What you have to do | Scan the records for the word "agent". Return each line where it is found.

- - -

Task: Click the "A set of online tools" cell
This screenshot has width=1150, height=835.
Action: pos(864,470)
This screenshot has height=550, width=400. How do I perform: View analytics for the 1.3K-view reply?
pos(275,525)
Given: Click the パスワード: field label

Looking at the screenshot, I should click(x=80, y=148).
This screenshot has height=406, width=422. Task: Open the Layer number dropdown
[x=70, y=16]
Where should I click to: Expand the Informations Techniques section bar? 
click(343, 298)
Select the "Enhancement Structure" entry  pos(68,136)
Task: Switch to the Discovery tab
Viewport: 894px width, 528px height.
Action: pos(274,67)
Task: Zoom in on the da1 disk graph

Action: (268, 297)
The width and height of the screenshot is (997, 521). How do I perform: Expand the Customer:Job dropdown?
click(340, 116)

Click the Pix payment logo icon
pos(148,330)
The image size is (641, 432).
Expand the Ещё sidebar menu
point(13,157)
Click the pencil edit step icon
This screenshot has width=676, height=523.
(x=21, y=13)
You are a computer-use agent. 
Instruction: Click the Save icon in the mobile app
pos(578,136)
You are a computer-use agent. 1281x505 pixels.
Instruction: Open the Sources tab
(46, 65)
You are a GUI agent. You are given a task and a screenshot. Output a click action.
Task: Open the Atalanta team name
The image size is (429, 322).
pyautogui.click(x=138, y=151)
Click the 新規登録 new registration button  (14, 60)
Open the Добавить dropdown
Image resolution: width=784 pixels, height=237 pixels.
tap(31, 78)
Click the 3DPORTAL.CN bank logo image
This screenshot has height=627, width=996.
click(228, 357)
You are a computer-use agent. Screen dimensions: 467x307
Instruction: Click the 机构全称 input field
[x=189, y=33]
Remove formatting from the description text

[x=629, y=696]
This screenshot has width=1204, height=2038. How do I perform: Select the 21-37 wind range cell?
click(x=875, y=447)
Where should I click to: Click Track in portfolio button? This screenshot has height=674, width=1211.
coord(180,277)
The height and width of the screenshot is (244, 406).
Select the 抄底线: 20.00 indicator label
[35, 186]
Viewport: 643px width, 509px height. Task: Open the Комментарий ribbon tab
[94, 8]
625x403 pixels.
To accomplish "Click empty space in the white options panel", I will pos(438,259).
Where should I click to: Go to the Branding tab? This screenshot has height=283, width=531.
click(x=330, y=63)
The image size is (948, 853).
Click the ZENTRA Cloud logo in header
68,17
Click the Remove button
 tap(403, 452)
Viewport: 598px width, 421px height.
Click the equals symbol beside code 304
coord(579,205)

- - -

Exercise output |
You are a computer-use agent. 
You are a computer-use agent. 1281x505 pixels.
You are a GUI agent. You are given a task and a screenshot. Output a click action.
You are a computer-use agent. Screen dimensions: 467x307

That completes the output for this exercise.